### Exercise prompt
Locate the line that contains "The height and". Copy it and every following line through the end of the records, exactly, and include nothing else.

### Extracted information

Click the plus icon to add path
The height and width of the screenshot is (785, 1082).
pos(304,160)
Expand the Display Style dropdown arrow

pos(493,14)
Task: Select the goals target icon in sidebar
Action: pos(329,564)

### Answer to this exercise
The height and width of the screenshot is (785, 1082).
pos(304,160)
Expand the Display Style dropdown arrow

pos(493,14)
Task: Select the goals target icon in sidebar
Action: pos(329,564)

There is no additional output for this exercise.